Hybrid Cloud Burst¶
Service ownership
Owner: dc-operations (colo-pm@clouddigit.ai) — Status: GA — Last audited: 2026-05-11
Connect a colocation footprint into Cloud Digit cloud over private fabric — keep the colo as steady-state baseline, burst into cloud for peak.
What it is¶
A networking pattern (and a billing arrangement) that lets you treat your colo cabinets as the primary production environment and Cloud Digit cloud as elastic spillover. Traffic is routed over a private cross-connect, so it never traverses the public Internet.
Topology¶
graph LR
subgraph "Colo (your steady state)"
Colo1[App tier]
Colo2[DB primary]
end
subgraph "Cloud Digit cloud"
LB[Load Balancer]
ASG[Auto Scaling Group]
end
Internet((Internet)) --> LB
LB --> ASG
ASG -->|private fabric| Colo1
Colo1 -->|sync replication| Colo2
ASG -.peak only.-> Colo2 Use cases¶
- Holiday / event-day surge capacity (cricket finals, Eid, election results)
- New-product launch traffic
- Periodic batch (monthly close, end-of-quarter reporting) without permanent cloud footprint
- DR — cloud as the fallback target when colo is unavailable (alternative pattern: see DRaaS)
Network configuration¶
- Cross-connect between your cage/rack and Cloud Digit cloud fabric
- VPC in the cloud side, peered into your colo VLANs via the cross-connect
- Routing — BGP-default; static routes possible for simple cases
- Security — security groups on the cloud side; you operate firewalls on the colo side
- DNS — split-horizon supported; cloud-side resolver can serve colo records
Cost story¶
- Steady-state stays in colo (predictable monthly spend)
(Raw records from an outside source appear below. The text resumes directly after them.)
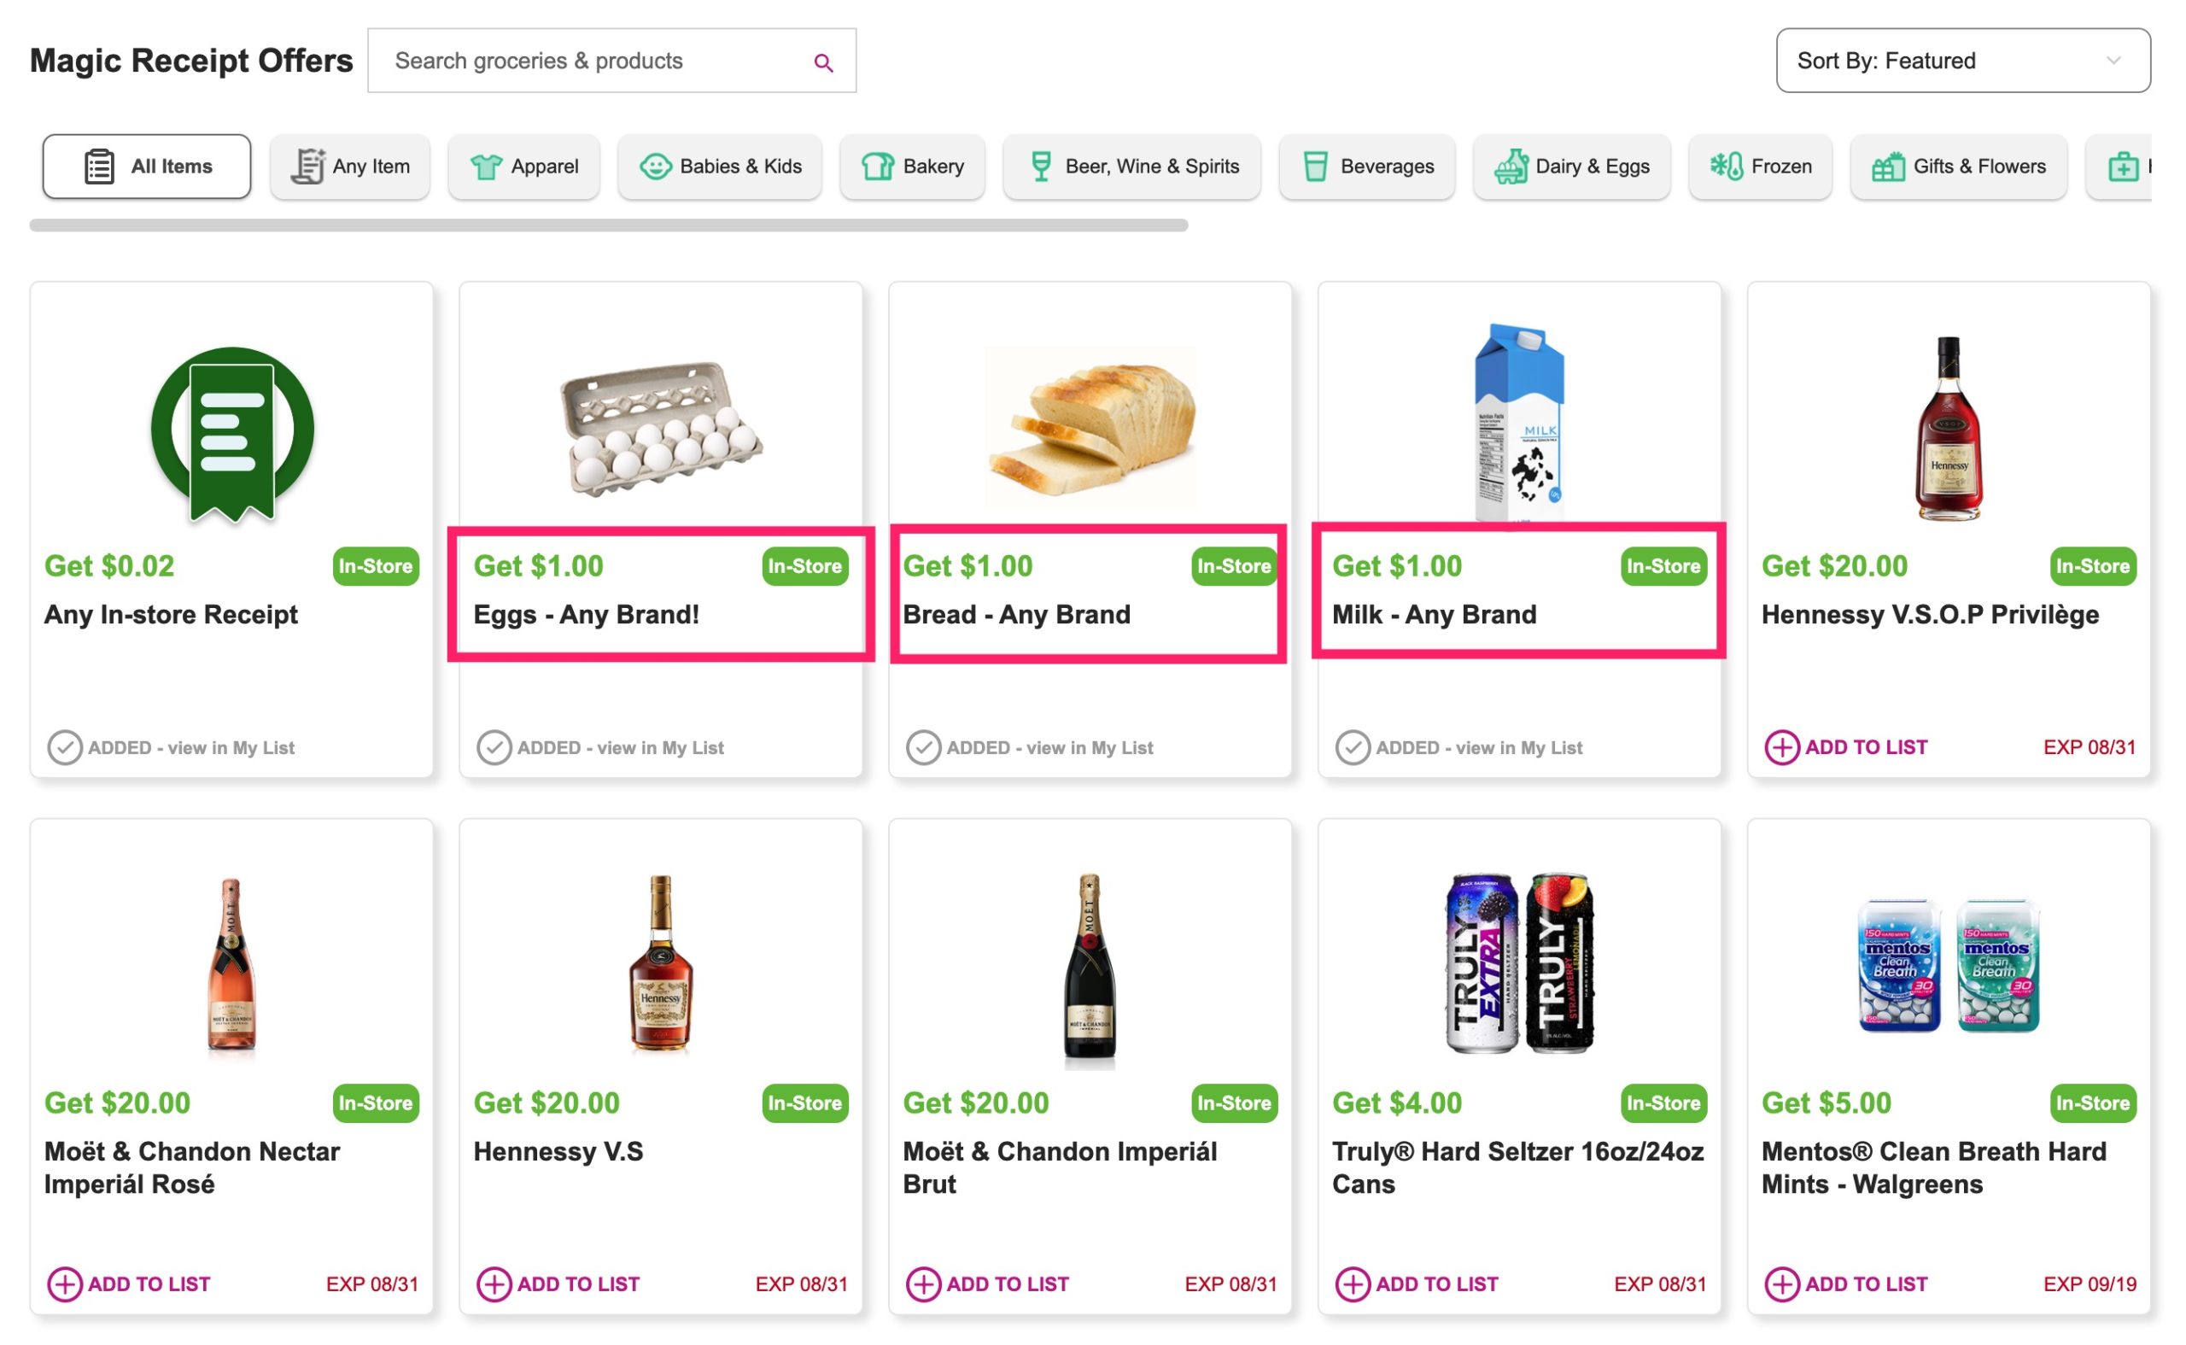Switch to the All Items tab
Image resolution: width=2186 pixels, height=1345 pixels.
[147, 166]
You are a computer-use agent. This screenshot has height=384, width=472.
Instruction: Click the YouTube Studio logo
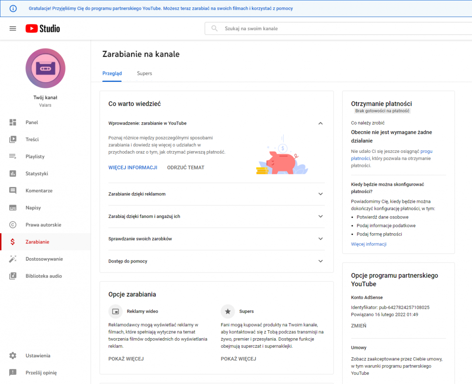[x=43, y=28]
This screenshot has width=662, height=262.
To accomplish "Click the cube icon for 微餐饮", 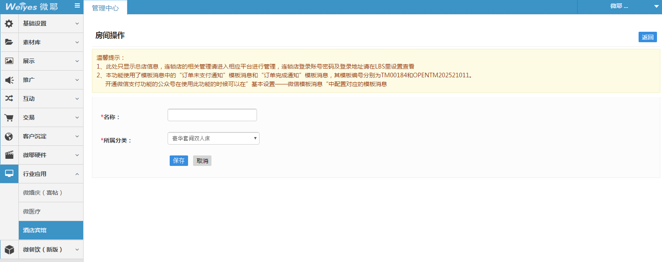I will (9, 249).
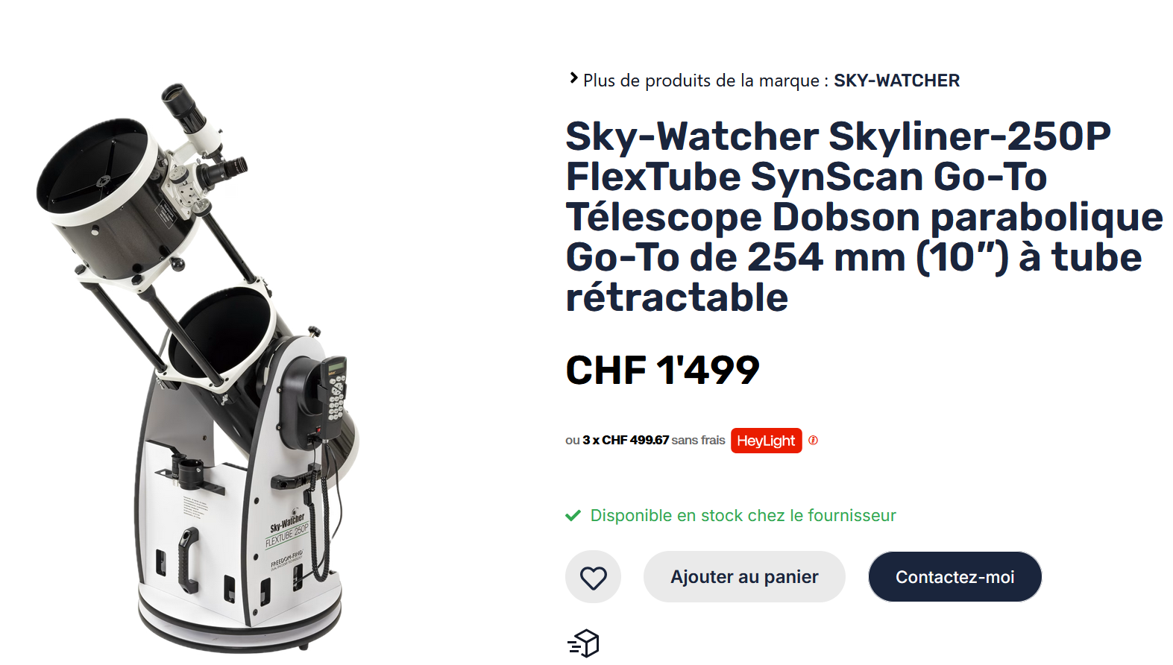Click the CHF 1'499 price

point(662,371)
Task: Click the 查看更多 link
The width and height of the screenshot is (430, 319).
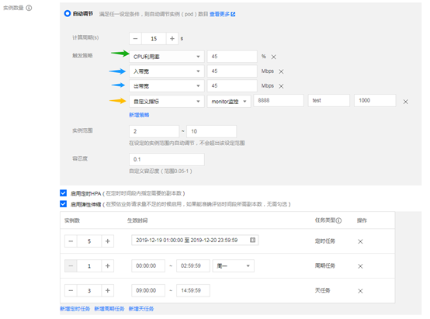Action: coord(223,14)
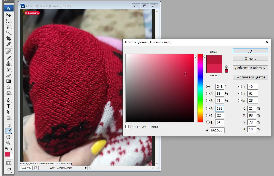274x176 pixels.
Task: Select the Move tool
Action: [9, 15]
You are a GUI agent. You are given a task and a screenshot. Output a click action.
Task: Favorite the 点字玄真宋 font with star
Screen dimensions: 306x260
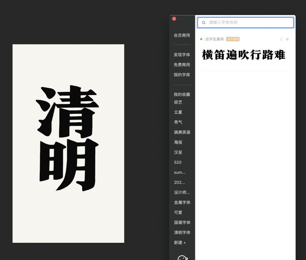tap(287, 39)

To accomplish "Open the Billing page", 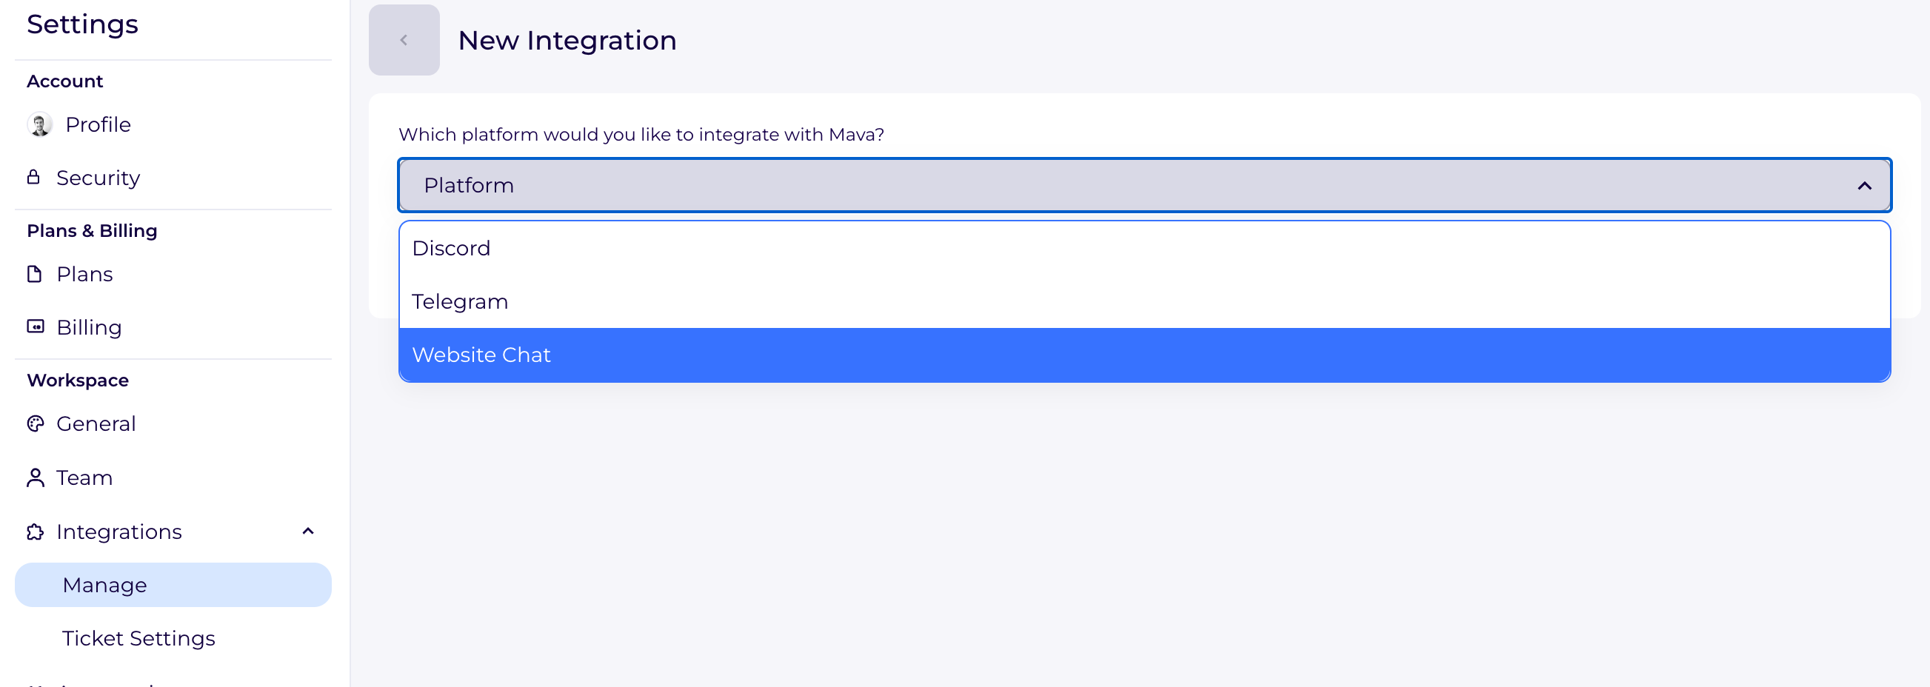I will pos(89,327).
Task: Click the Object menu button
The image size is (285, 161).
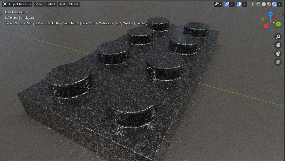Action: tap(73, 4)
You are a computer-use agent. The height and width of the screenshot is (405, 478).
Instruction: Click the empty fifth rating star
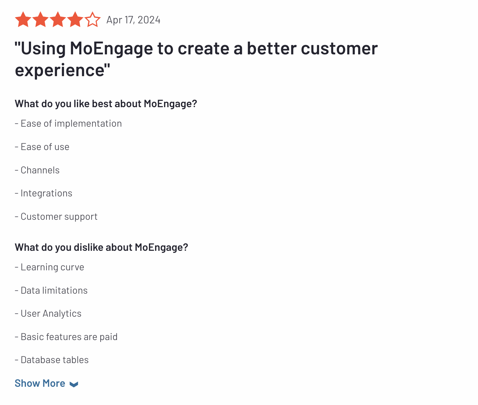93,20
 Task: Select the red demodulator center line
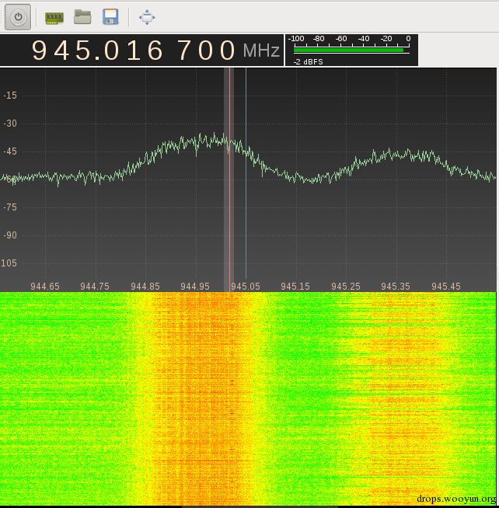pos(229,179)
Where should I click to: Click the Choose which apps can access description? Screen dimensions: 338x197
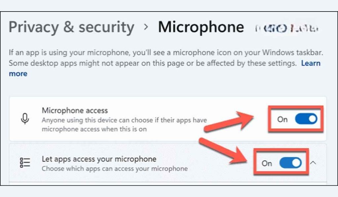coord(115,169)
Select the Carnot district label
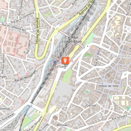This screenshot has width=131, height=131. pyautogui.click(x=91, y=105)
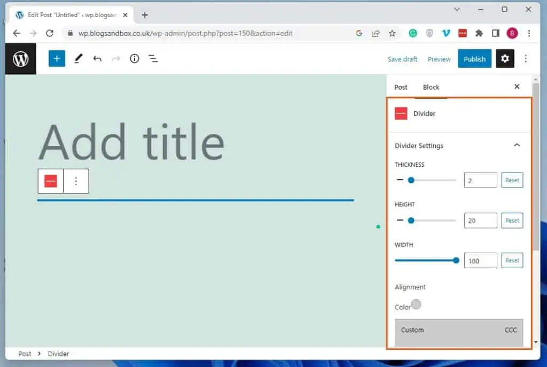Open block options with the three-dot icon
547x367 pixels.
click(76, 181)
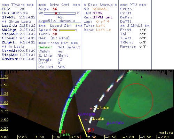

- Peak burns cloud per-hour
- Cross-connect is a fixed monthly fee
- Net effect: most months you spend the colo flat fee; peak months spend extra cloud
Pricing¶
- Cross-connect at standard rates
- Cloud resources at standard hourly / per-second rates
See Pricing.
Related¶
Operate this service¶
Connect your colo deployment to Cloud Digit cloud services for burst capacity, DR, or hybrid architectures.
When this fits¶
- Steady-state on colo gear, peaks burst to cloud
- Colo as primary, cloud as DR
- Cloud-native services (managed DB, AI) alongside colo'd legacy gear
- Migration in progress (colo → cloud, gradual)
Topology¶
[Colo cage / racks] ↓ cross-connect [Cloud Digit VPC] ↓ [Cloud services: VMs, K8s, managed DBs, etc.]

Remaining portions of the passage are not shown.